What to do:
Restate word for word the lines that run from the one containing "Task: Expand the Jay's iPhone X device entry" to the last line of the data, both ends included.

Given records:
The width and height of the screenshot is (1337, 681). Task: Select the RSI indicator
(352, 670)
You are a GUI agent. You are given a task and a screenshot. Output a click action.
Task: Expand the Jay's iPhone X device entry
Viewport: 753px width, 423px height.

Response to this task:
Task: Expand the Jay's iPhone X device entry
Viewport: 753px width, 423px height.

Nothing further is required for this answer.